─── STORED ROWS
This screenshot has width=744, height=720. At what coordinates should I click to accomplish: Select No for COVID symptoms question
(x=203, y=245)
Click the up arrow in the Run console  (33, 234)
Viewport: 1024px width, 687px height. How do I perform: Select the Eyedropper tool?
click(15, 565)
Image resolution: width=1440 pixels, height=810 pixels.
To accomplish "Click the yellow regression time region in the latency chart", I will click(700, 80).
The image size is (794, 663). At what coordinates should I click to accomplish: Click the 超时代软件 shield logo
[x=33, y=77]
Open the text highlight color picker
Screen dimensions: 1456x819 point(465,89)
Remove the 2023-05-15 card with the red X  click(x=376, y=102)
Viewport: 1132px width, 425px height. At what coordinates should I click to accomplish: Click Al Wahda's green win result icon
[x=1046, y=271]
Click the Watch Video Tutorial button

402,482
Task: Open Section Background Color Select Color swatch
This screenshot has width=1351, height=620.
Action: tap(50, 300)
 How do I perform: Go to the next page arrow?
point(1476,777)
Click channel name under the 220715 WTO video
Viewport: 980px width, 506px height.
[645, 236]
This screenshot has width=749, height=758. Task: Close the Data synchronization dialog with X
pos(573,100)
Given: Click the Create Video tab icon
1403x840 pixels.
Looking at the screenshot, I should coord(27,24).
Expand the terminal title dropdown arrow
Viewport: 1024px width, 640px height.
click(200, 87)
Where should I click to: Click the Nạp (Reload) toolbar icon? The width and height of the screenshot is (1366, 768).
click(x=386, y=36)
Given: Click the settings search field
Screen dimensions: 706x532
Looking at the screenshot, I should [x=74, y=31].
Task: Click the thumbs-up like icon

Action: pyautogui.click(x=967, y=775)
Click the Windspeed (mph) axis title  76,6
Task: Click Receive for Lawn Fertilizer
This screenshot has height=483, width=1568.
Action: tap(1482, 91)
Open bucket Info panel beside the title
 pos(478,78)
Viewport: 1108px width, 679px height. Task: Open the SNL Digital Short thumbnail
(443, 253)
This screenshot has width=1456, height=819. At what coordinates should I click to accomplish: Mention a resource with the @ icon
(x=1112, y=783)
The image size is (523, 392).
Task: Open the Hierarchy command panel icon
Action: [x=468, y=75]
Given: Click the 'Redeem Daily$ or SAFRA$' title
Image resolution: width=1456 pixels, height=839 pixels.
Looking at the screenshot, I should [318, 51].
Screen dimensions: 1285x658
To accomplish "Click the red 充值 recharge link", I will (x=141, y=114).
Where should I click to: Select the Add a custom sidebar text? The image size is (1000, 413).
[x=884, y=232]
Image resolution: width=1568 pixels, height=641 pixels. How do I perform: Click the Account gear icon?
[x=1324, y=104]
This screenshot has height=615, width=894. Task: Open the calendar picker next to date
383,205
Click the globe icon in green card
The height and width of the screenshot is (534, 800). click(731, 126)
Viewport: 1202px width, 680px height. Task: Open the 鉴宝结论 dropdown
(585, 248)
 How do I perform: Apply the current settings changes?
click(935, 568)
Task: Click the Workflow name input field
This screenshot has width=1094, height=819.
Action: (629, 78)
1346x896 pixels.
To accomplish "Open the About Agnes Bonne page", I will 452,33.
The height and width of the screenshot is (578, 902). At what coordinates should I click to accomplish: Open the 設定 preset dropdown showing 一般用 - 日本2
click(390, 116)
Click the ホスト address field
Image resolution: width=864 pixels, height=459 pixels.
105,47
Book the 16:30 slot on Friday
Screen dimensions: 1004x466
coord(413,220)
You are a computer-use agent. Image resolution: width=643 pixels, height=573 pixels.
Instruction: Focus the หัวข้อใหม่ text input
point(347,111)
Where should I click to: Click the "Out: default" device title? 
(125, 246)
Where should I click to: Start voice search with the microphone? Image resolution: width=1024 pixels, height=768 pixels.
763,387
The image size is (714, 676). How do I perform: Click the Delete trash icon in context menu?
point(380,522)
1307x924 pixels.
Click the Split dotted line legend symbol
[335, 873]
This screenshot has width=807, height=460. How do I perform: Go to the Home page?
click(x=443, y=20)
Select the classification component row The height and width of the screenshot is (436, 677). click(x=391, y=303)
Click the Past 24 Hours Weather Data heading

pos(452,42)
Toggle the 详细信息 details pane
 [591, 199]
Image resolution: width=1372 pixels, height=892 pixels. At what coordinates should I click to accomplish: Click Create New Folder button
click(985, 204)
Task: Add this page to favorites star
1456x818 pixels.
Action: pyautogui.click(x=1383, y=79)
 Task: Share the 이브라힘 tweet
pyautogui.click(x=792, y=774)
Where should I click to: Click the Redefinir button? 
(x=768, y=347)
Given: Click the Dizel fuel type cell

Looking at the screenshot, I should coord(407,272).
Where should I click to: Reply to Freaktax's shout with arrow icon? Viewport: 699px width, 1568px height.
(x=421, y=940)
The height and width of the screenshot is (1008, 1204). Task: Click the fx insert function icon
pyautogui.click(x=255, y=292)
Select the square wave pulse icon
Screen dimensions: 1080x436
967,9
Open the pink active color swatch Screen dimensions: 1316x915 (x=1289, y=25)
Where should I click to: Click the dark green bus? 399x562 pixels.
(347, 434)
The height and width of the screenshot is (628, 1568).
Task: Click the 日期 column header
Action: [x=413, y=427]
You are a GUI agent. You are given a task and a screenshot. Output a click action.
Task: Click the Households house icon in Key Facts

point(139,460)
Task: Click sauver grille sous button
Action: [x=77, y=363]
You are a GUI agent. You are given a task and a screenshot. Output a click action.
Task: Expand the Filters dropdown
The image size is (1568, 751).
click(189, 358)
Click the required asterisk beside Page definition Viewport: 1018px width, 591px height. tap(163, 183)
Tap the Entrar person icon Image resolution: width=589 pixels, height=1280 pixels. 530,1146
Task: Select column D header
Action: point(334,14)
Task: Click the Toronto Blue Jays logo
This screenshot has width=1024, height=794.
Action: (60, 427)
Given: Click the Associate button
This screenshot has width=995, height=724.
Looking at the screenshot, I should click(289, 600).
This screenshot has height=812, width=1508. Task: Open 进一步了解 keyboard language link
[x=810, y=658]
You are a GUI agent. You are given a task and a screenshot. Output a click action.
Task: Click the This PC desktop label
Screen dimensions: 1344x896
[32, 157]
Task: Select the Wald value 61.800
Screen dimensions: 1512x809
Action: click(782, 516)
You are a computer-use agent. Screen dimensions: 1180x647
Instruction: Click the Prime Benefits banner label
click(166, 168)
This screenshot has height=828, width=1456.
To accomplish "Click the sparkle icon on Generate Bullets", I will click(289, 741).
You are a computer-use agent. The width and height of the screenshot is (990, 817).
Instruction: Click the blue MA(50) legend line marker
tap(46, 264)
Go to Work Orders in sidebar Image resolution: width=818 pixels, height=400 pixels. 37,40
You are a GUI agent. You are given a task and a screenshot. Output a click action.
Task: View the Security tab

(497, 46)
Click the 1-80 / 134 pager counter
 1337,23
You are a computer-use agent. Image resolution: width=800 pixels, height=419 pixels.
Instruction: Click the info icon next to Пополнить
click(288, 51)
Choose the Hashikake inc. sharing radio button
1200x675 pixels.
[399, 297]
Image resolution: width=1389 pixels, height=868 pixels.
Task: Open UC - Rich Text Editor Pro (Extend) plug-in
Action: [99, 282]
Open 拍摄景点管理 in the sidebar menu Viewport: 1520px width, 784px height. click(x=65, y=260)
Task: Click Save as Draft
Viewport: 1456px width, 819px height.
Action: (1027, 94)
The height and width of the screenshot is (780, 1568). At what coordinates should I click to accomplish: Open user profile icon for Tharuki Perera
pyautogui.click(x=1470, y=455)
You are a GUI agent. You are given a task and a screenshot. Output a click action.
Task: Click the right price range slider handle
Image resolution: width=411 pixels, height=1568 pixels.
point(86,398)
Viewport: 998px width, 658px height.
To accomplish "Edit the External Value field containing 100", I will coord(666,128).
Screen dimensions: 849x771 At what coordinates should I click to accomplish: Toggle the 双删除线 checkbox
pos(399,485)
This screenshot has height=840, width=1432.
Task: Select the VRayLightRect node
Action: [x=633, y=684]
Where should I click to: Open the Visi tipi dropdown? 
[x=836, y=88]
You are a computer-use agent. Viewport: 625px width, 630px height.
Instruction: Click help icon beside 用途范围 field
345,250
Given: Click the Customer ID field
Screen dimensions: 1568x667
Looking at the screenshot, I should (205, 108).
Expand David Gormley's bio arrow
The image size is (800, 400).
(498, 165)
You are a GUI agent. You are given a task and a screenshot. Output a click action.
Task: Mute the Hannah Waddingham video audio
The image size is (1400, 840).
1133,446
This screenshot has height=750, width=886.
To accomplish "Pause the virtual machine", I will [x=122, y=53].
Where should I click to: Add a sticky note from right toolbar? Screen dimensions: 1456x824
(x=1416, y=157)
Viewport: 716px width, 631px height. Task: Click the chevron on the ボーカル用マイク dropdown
──────
## EXERCISE DIRECTIONS
Filter the entries above and copy out every line that contains the string "toolbar". Matching is case-sensitive.

## OUTPUT OF THE TASK
Where should I click to: Click the Nạp (Reload) toolbar icon? The width and height of the screenshot is (1366, 768).
Where should I click to: Add a sticky note from right toolbar? Screen dimensions: 1456x824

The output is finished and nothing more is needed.